A Tulkarem, trois résistants [8]ont été assassinés dans le camp de réfugiés. Blessés par les troupes israéliennes qui avaient envahi le camp, ils ont été achevés, au sol, par des balles dans la tête, le torse et le cou. Ils avaient 18ans.

A Jénine un homme, militant des Brigades Al Aqsa, Jamal Hussein, 28 ans, a été assassiné quand les troupes israéliennes qui l’encerclaient ont détruit sa maison alors qu’il était à l’intérieur. Son frère a été tué dans un assassinat extra judiciaire le 7 novembre 2004 [9].

Alors que le gouvernement Sharon assure qu’il fera tout pour faciliter l’élection présidentielle [10], le PCHR [11] « condamne fermement ces attaques et reste très préoccupé par l’escalade imposée par le gouvernement israélien et ses troupes d’occupation. Les violations par Israël des droits humains, dont les assassinats extra judiciaires, témoignent du mépris d’Israël pour le droit international et le droit humanitaire [12](...) Elles servent à augmenter la tension dans la région et mettent en danger la vie des civils palestiniens. Le PCHR est particulièrement indigné par le moment où ces attaques ont lieu, au tout début de la campagne officielle pour la présidentielle. De telles attaques servent à affaiblir le processus démocratique en Palestine, car, sous occupation belligérante continue, elles créent un environnement qui ne peut permettre des élections libres, justes et ouvertes. » [13].

Au même moment on veut nous faire croire que le gouvernement israélien n’attaquera pas les Palestiniens « si le calme règne » [14] en Cisjordanie et à Gaza. Et Blair vient parader au Proche-Orient. Il ose se recueillir près de la tombe de Yasser Arafat, que son compère américain a largement contribué à creuser, et veut nous intoxiquer avec la chance historique pour la paix qui s’ouvrirait enfin. La conférence internationale qu’il veut organiser sera pourtant boudée par Israël qui veut y voir le lieu de traiter des réformes chez les Palestiniens, assuré qu’il est du soutien de Bush quant au gel du processus de paix [15], au maintien des colonies et à la construction du Mur.
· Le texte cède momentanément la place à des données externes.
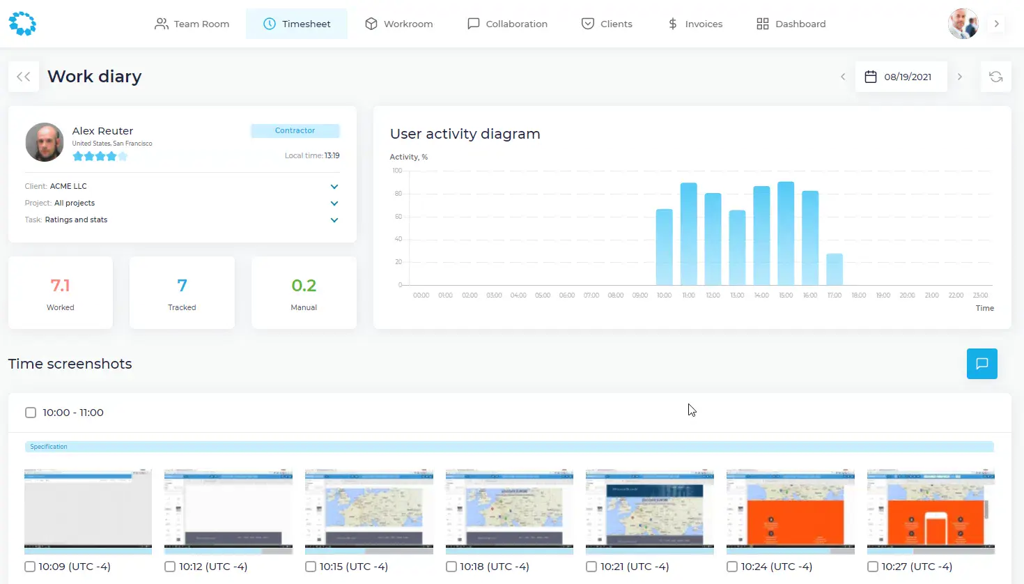Go to previous day arrow
The width and height of the screenshot is (1024, 584).
pos(843,77)
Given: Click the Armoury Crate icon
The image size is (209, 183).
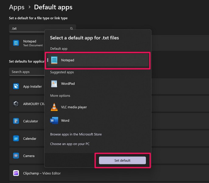Looking at the screenshot, I should pos(16,104).
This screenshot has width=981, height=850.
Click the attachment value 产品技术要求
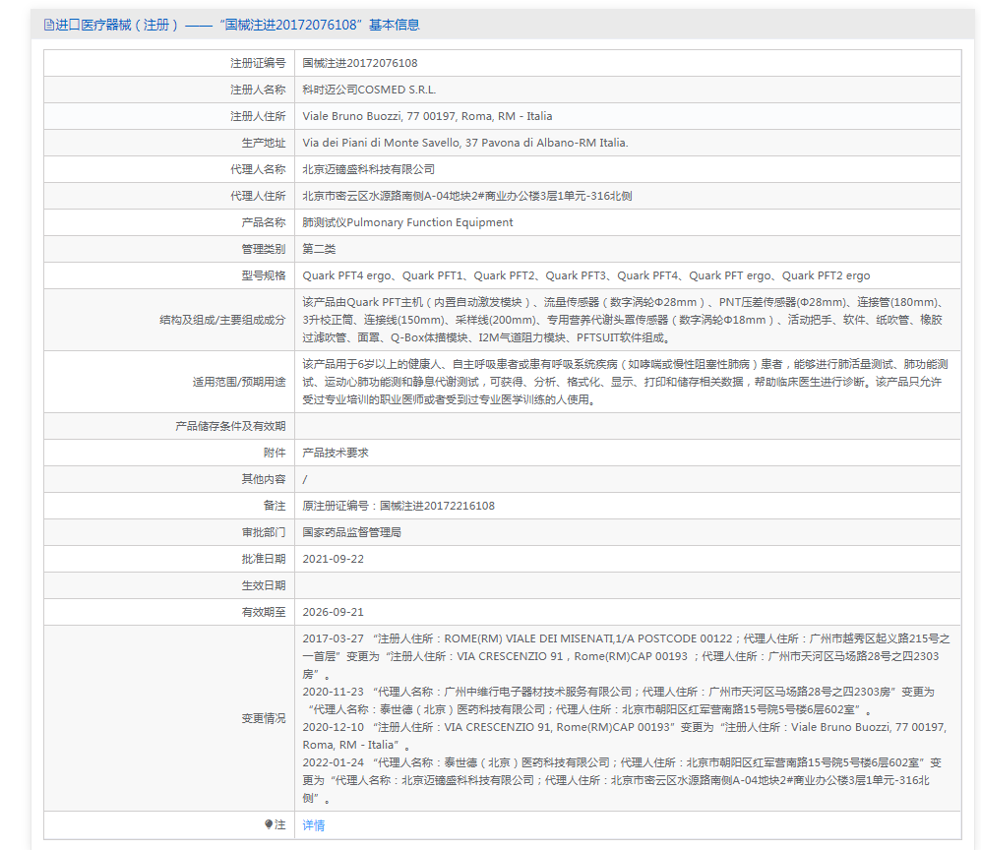coord(335,453)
Aujourd’hui comme depuis le début de l’occupation, l’obstacle à la paix n’est pas la direction palestinienne, que ce soit Yasser Arafat, l’incarnation de la résistance, Marwan Barghouti ou Mahmoud Abbas. C’est la politique coloniale sioniste des gouvernements israéliens, c’est l’extension des colonies et du mur d’annexion, c’est l’emprisonnement du peuple palestinien sur sa terre qui se rétrécit toujours.

Pour arriver à la paix, une seule solution : la justice, le respect du droit international, l’obtention par le peuple palestinien de ses droits nationaux légitimes, dont il est privé depuis 56 ans.
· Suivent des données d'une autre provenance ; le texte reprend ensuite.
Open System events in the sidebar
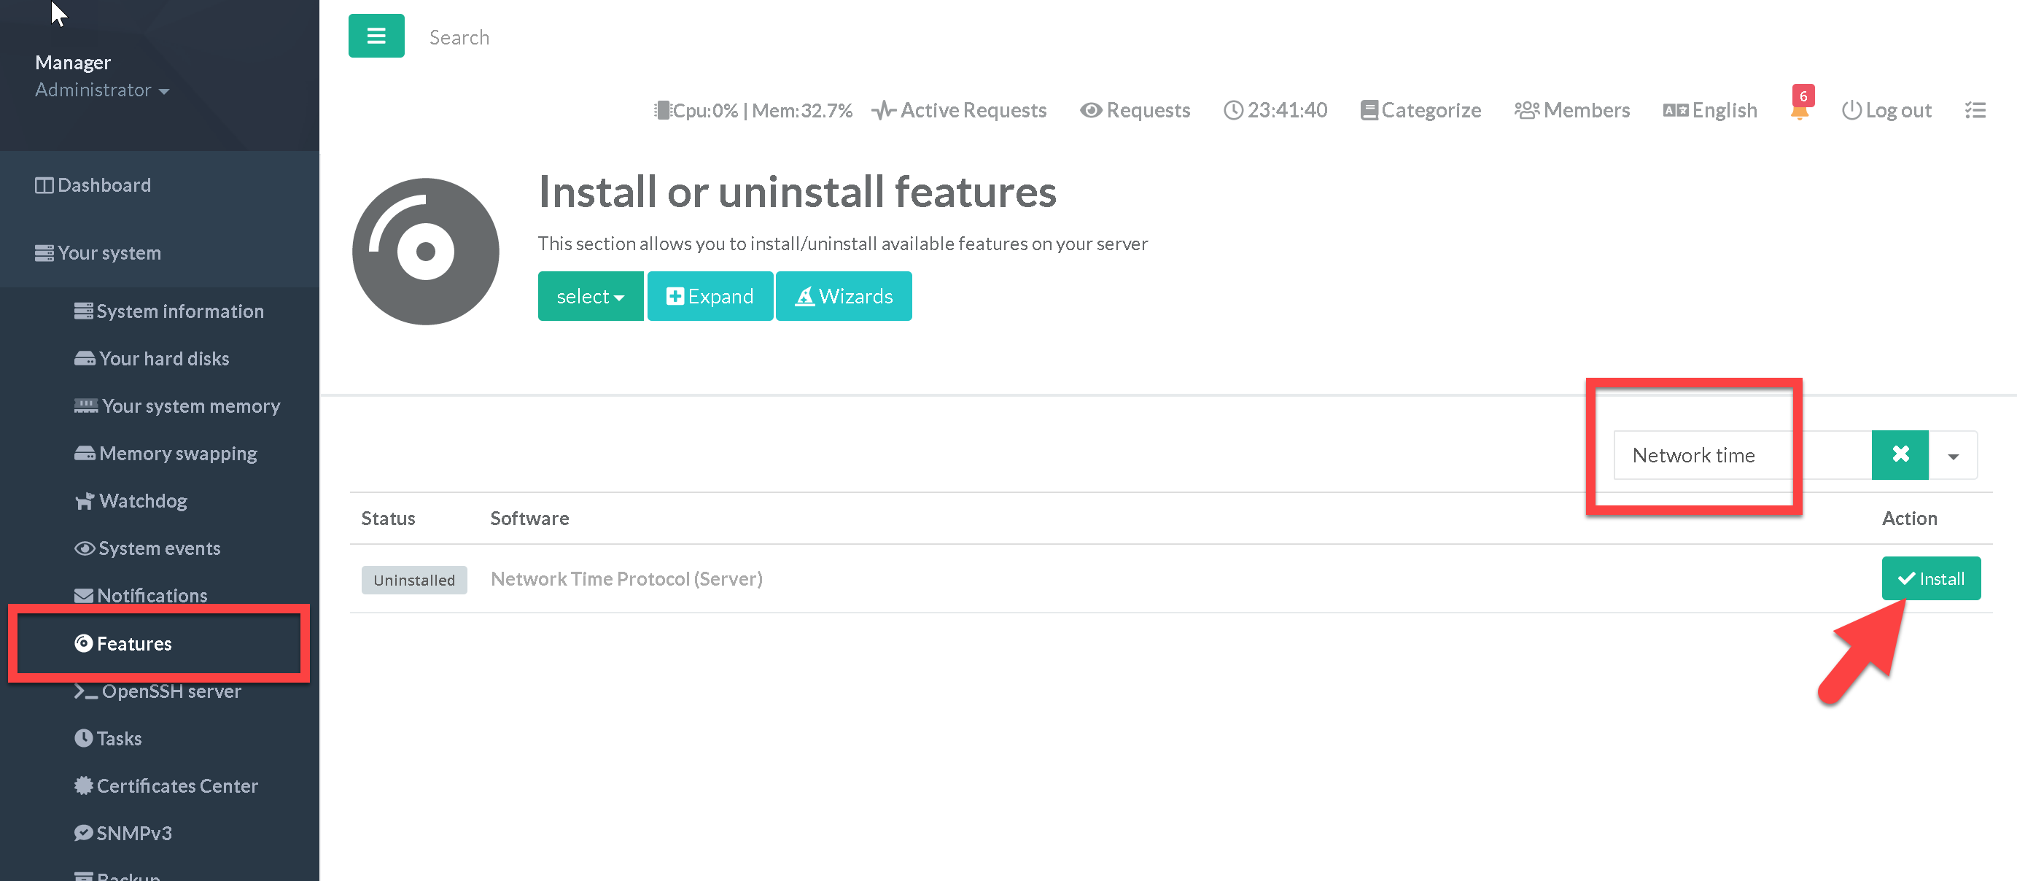2017x881 pixels. coord(158,548)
Les moyens d’y arriver : l’imposition à un état voyou du respect du droit en lui infligeant des sanctions, si le sens de son propre intérêt à terme ne suffit pas à le contraindre à reconnaître aux Palestiniens ce que la communauté internationale lui a donné, à lui : un état souverain, indépendant et viable. Et une capitale, Jérusalem.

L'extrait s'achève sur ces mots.